We take the limit as $n \to \infty$, and get ${1\over2}$. Does that work?
EDIT 2: This textbook was written in the 19th century, maybe explaining the lack of rigorous formulation on its part.
Best Answer
This problem is badly written. One needs to specify how the three positive real numbers are chosen. Here are three interpretations, all of which I would consider reasonable, and which give very different answers to this question:
Interpretation 1 Choose $a$, $b$ and $c$ uniformly and independently in $[0,1]$. Then the probability that this condition holds is $1/2$.

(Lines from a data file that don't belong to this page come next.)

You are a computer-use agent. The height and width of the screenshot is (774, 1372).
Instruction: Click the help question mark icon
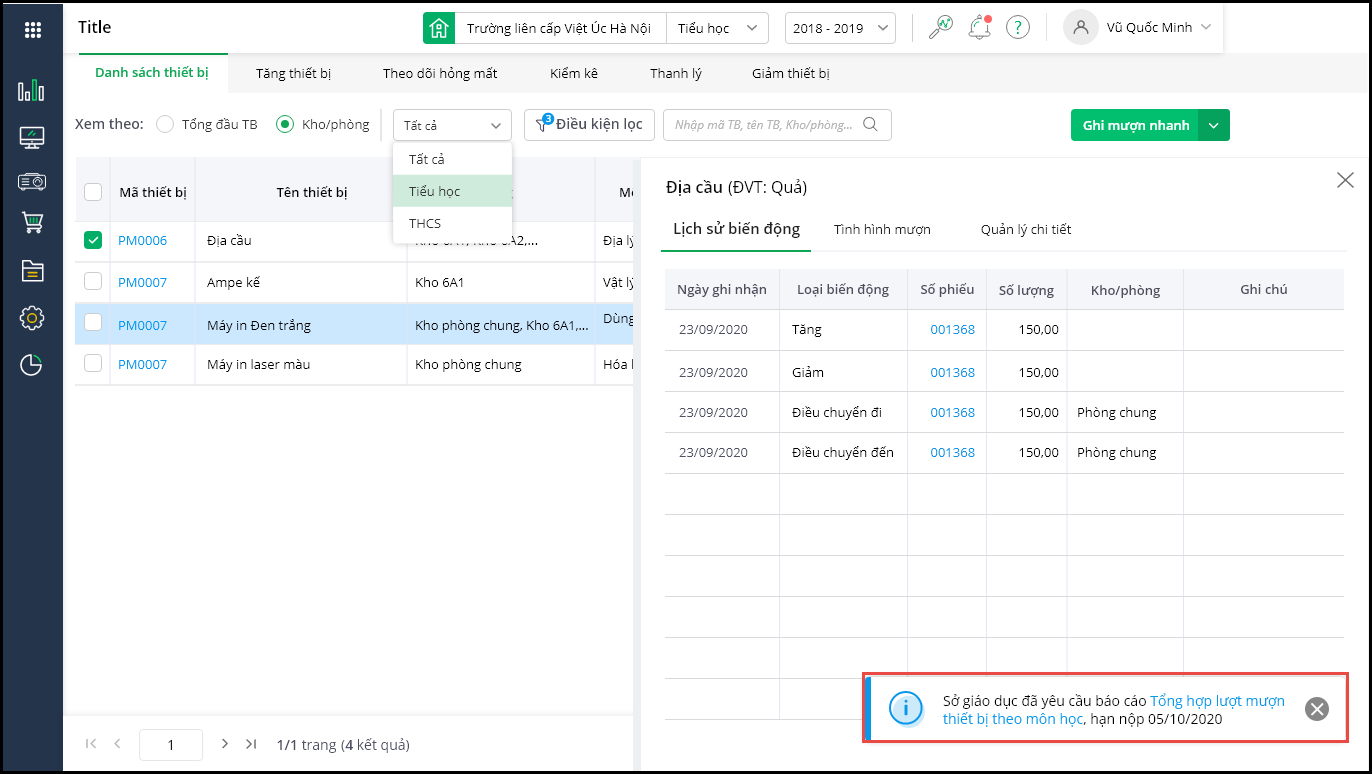coord(1017,27)
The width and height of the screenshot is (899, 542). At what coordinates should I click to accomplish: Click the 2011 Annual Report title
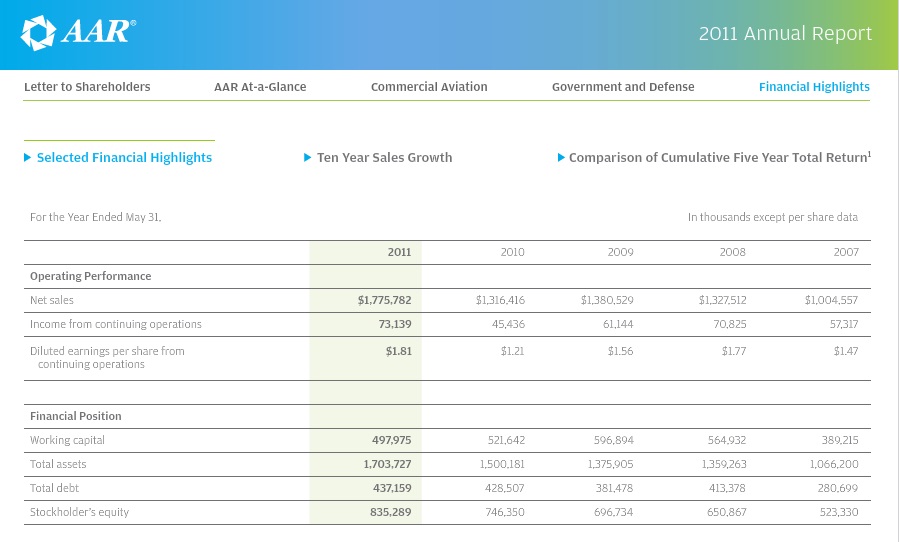pyautogui.click(x=785, y=34)
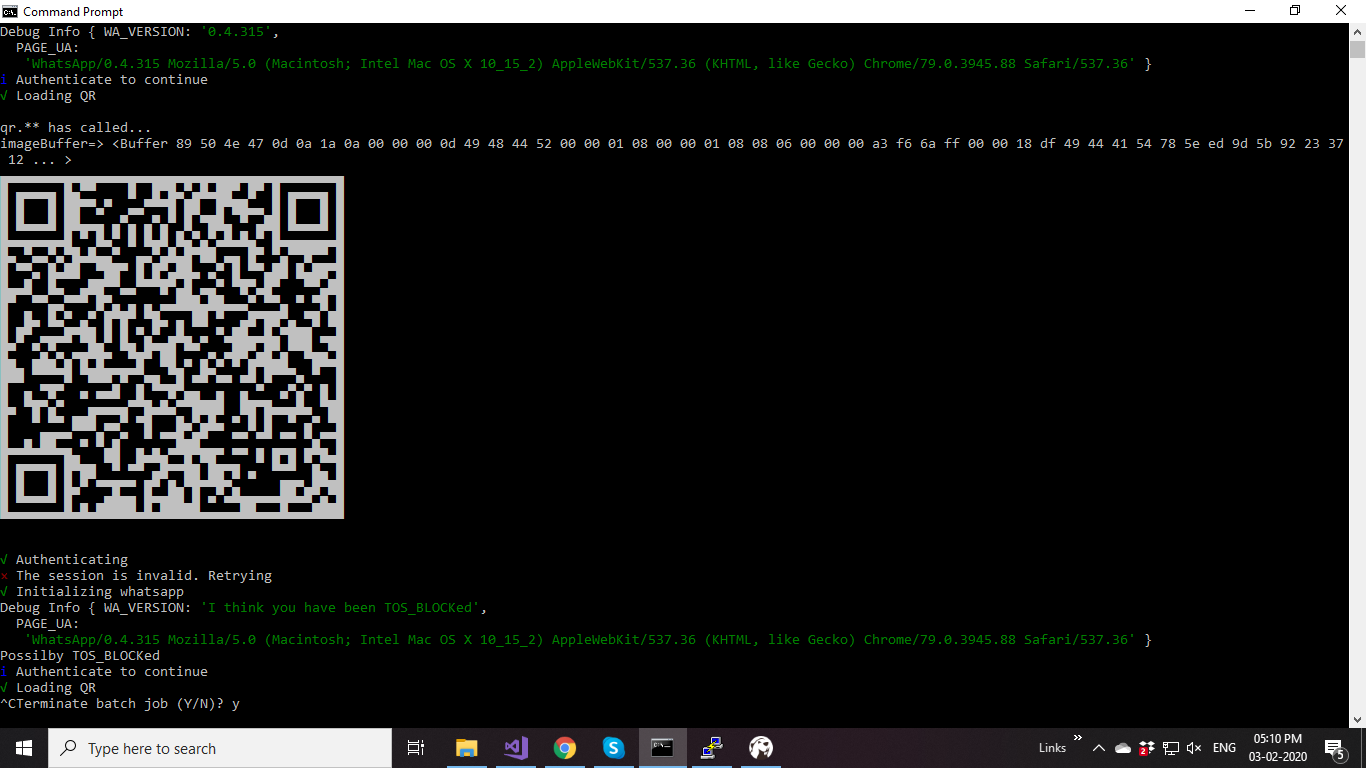Click the Type here to search box

tap(220, 747)
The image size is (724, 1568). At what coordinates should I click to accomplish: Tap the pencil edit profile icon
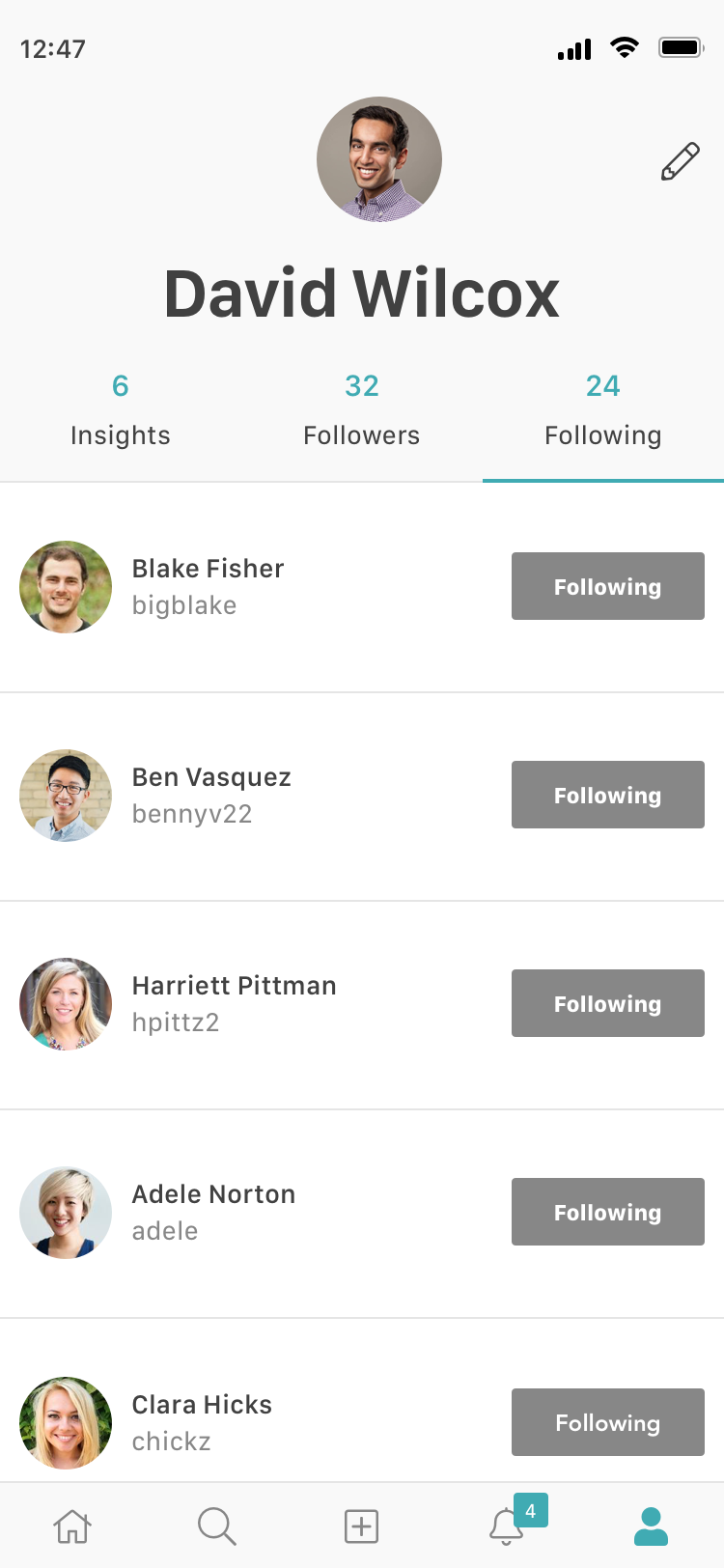tap(681, 161)
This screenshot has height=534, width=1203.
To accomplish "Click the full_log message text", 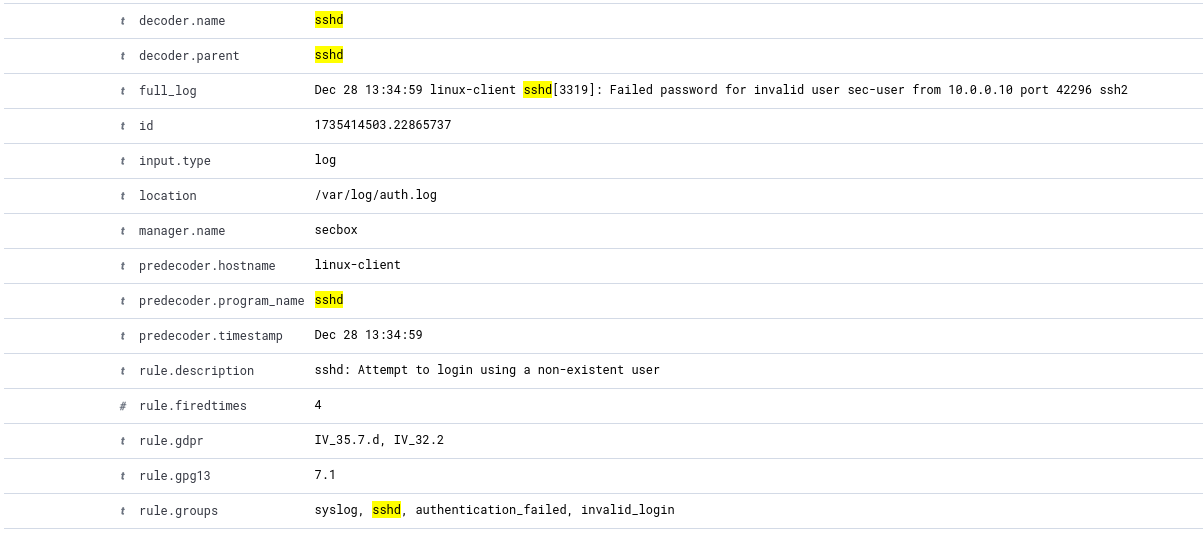I will [720, 90].
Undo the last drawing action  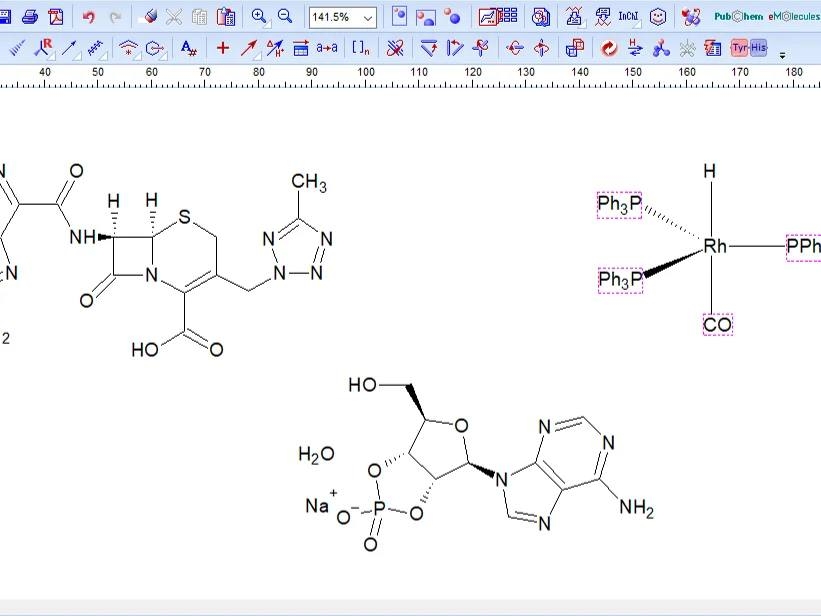pyautogui.click(x=87, y=17)
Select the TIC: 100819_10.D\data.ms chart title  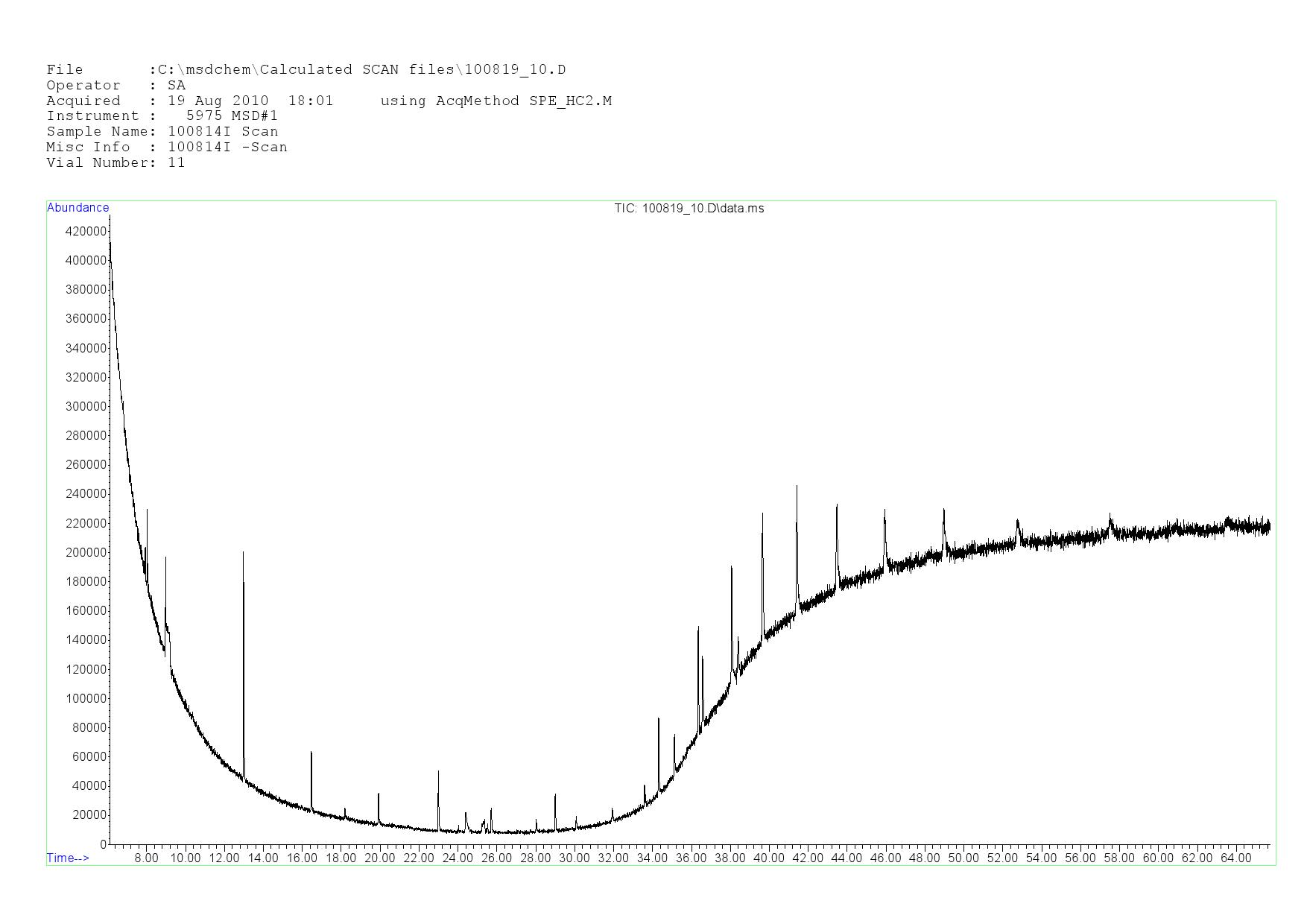click(689, 209)
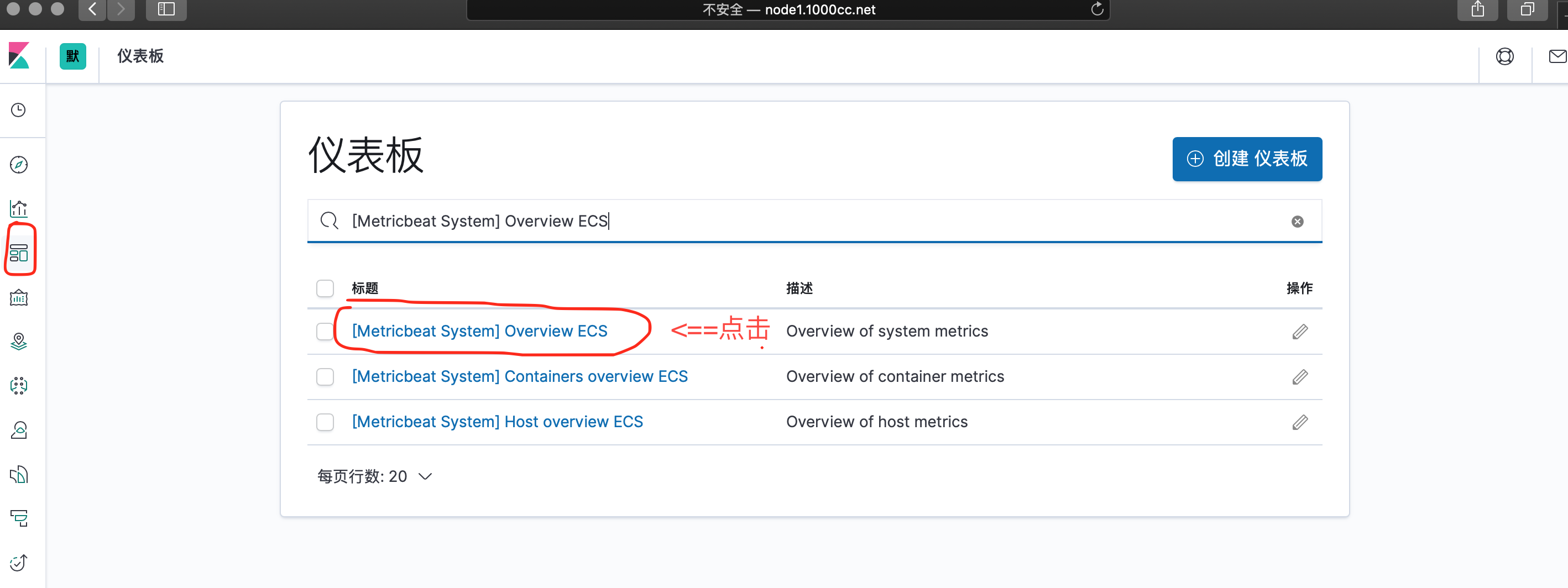The height and width of the screenshot is (588, 1568).
Task: Select checkbox for Host overview ECS row
Action: coord(325,422)
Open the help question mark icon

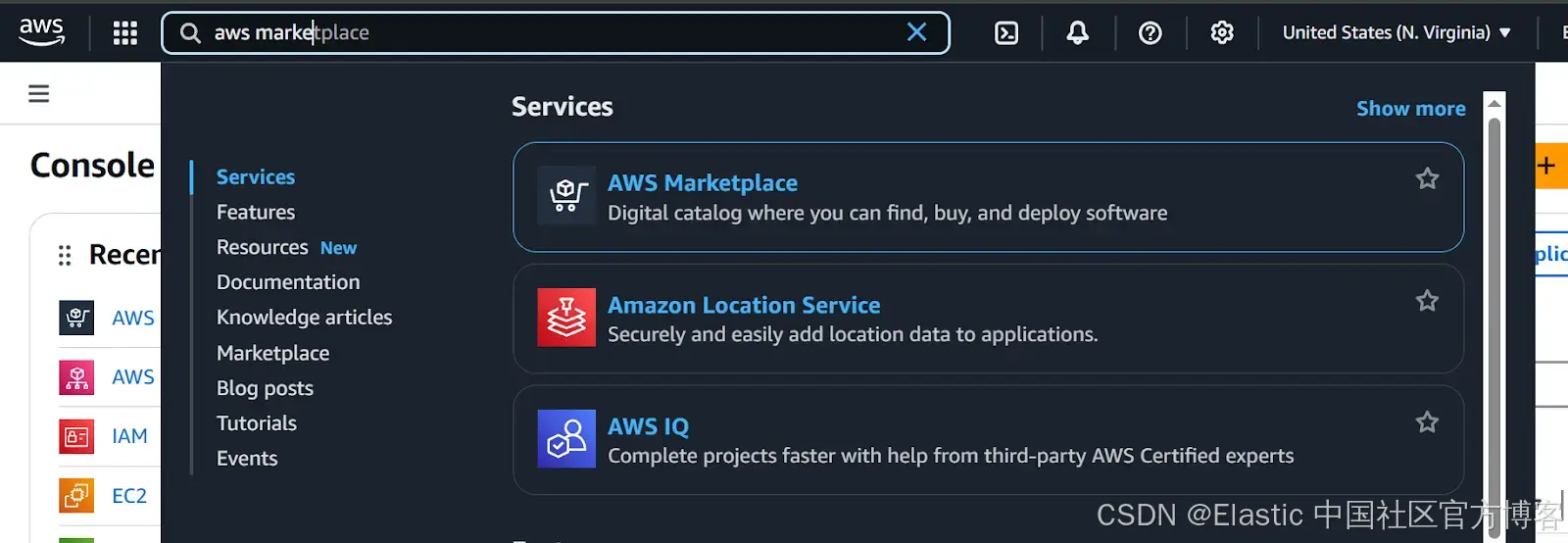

Proof: We can think of the point $(a,b,c)$ as uniformly chosen in the cube $[0,1]^3$. The subset of $[0,1]^3$ where $a>b+c$ is a triangular pyramid with height $1$ and base of area $1/2$, so its volume is $1/6$; the same is true for $b>a+c$ and $c>a+b$. So the probability that, instead $a+b>c$, $a+c>b$ and $b+c>a$ is $1-1/6-1/6-1/6 = 1/2$.
Presumably, this is the interpretation the textbook intends. But I think that, at least equally reasonable, are the following:
Interpretation 2 Fix $a+b+c = N$. Sample $(a,b,c)$ uniformly at random in the triangle $\{ (a,b,c) : a,b,c \geq 0,\ a+b+c=N \}$. Then the region where $a+b>c$, $a+c>b$ and $b+c>a$ is a smaller triangles whose vertices are the midpoints of the edges of the original triangle, and thus has area $1/4$. So the probability is $1/4$.
You will get the same $1/4$ if you sample $(a,b,c)$ uniformly in the pyramidal region $\{ (a,b,c) : a,b,c \geq 0,\ a+b+c \leq N \}$, or if you sample $a$, $b$, $c$ independently at random for an exponential probability distribution.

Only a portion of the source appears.